KENYA: CBK gives digital credit providers six months to apply for licences

Kenya’s Central Bank has issued a six months’ notice for digital credit providers (DCPs) to apply for licences or cease operations.

On his Twitter handle on Tuesday, Governor Patrick Njoroge said that regulations governing the operations of the DCPs will be gazetted later this month, paving the way for the licensing and oversight of the DCPs by Central Bank.

“All previously unregulated DCPs will be required to apply to CBK for a licence by September 2022 or cease operations,” said Dr Njoroge.

President Uhuru Kenyatta assented to the Central Bank of Kenya (Amendment) Act (2021), on December 7, 2021, providing CBK with the powers to license and oversight the previously unregulated digital credit providers.

The Amendment required Central Bank to publish Regulations within three months—by March 23, 2022—to govern the operations of DCPs.

The regulations—CBK (Digital Credit Providers) Regulations, 2021—bars digital lenders from threatening borrowers while recovering loans from them and prohibits the use of obscene language and improper debt collection tactics.

The amended Act also prohibits any person from engaging in the digital credit business without a licence and provides sanctions to offenders, including imprisonment for a term not exceeding three (3) years or a fine not exceeding Ksh5 million ($43,717) or both.

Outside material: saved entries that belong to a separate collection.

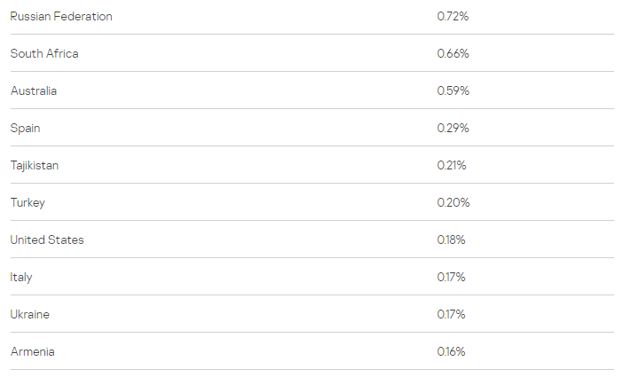Screen dimensions: 623x377
Task: Select the Australia country name
Action: point(34,91)
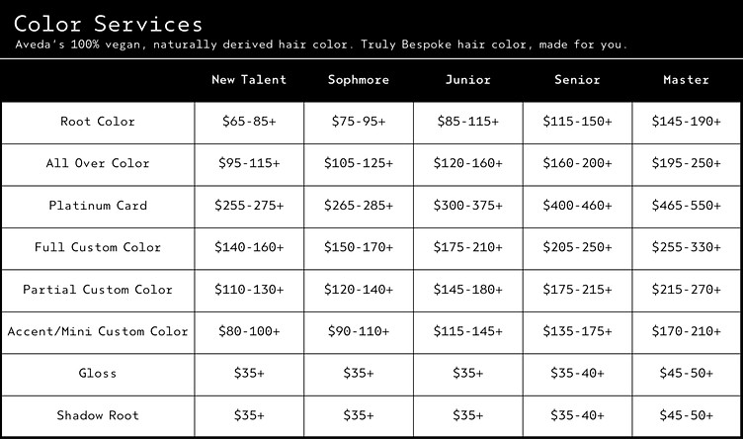The image size is (743, 439).
Task: Click the Root Color service row label
Action: [98, 122]
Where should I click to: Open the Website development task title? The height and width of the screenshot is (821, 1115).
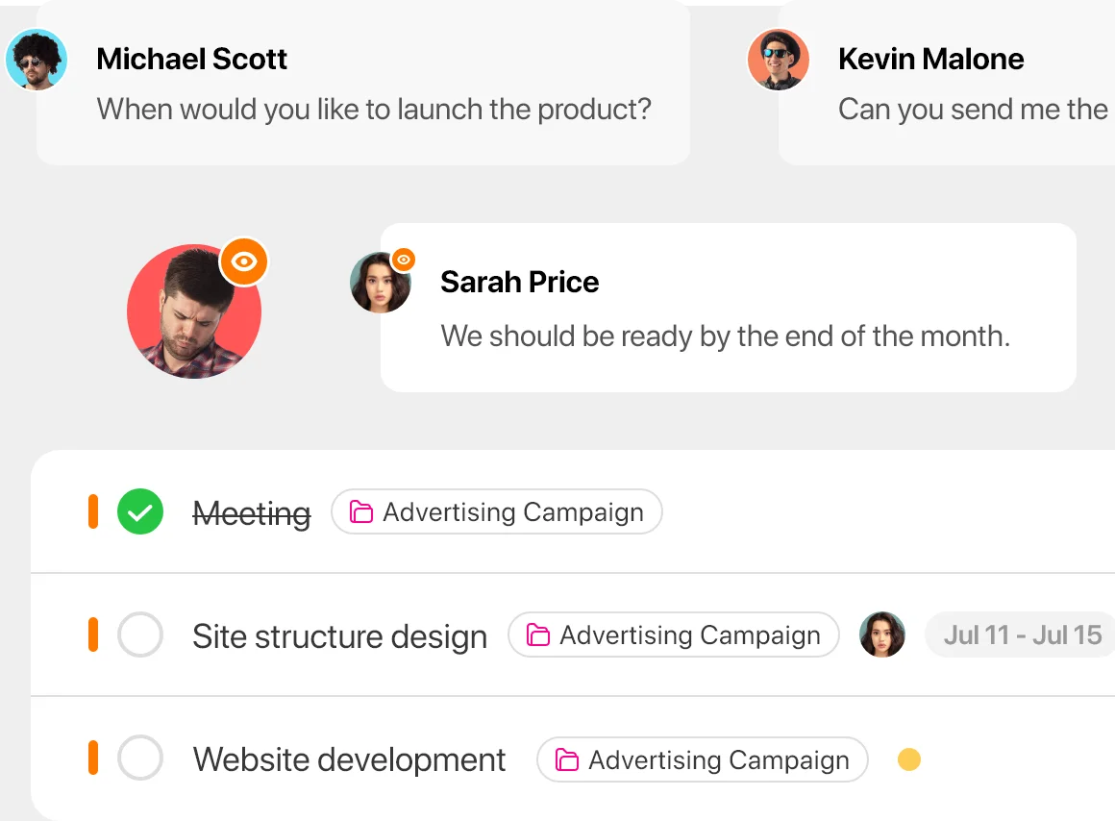349,759

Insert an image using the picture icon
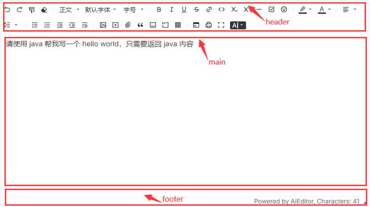103,25
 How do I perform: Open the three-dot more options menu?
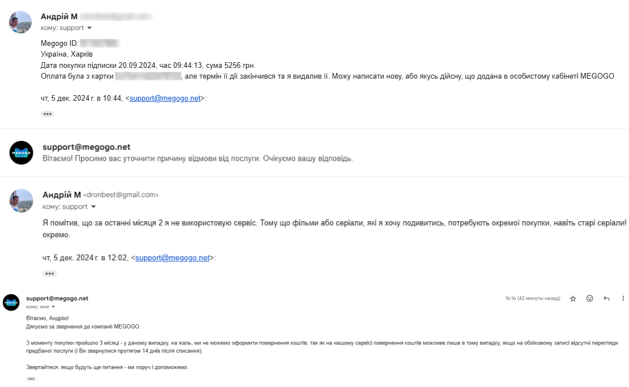[x=623, y=298]
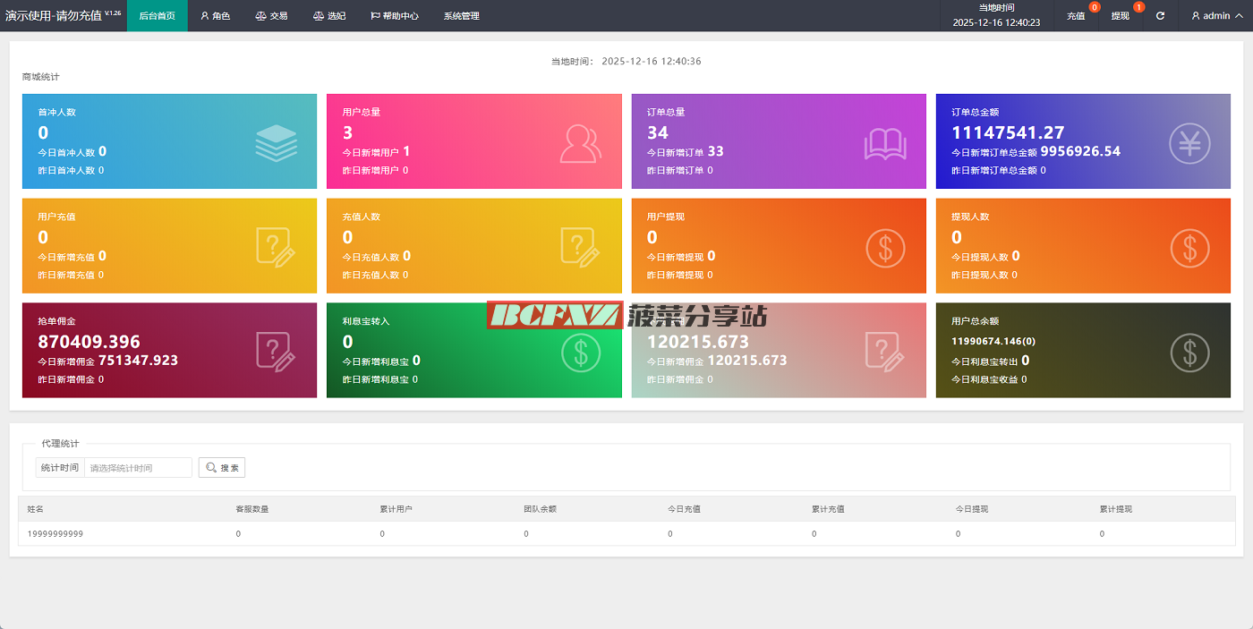Viewport: 1253px width, 629px height.
Task: Click the 统计时间 date input field
Action: click(x=138, y=468)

According to CBK the recent advances in technology and ongoing innovations has led to increased lending through digital channels, particularly mobile phones.

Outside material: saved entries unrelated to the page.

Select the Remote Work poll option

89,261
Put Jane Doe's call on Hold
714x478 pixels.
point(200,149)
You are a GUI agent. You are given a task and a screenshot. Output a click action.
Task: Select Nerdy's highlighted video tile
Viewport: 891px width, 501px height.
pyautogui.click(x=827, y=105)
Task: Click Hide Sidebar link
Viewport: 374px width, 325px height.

“However, concerns have been raised by the public about the predatory practices of the unregulated digital credit providers, and in particular, their high cost, unethical debt collection practices, and the abuse of personal information,” the regulator said.

According to the law firm Oraro & Company Advocates, the amendment of the law now brings digital lenders and borrowers under the regulatory ambit of the Central bank.

“The digital lending marketplace has been unregulated or rather self-regulating since its inception, which led to the emergence of unscrupulous digital lenders who sometimes employed unethical or illegal methods of debt collection such as debt shaming, predatory lending, charging exorbitant interest rates, illegal sharing of defaulters’ data, among others,” according to the law firm.

“The Act now empowers CBK to regulate all the digital credit providers to curb the foregoing.”

In 2020 Central Bank banned unregulated digital (mobile-based) and credit-only lenders from submitting credit information on their borrowers to Credit Reference Bureaus (CRBs).

Central Bank said the withdrawal of the DCPs from the credit information sharing (CIS) system was in response to numerous public complaints over misuse of the CIS by the unregulated digital and credit-only lenders, and particularly their poor responsiveness to customer complaints.

In March 2020, Kenyan parliament considered a petition to launch investigations into the operations of digital money lending institutions over claims of exploitation of the borrowers.

It is argued that although the upsurge of mobile bank and digital apps have become an important part of the credit system in Kenya, households and owners of small and medium-sized businesses (SMEs) have taken advantage of their mobile phones to access quick loans mostly without adequate information on the cost of the facilities.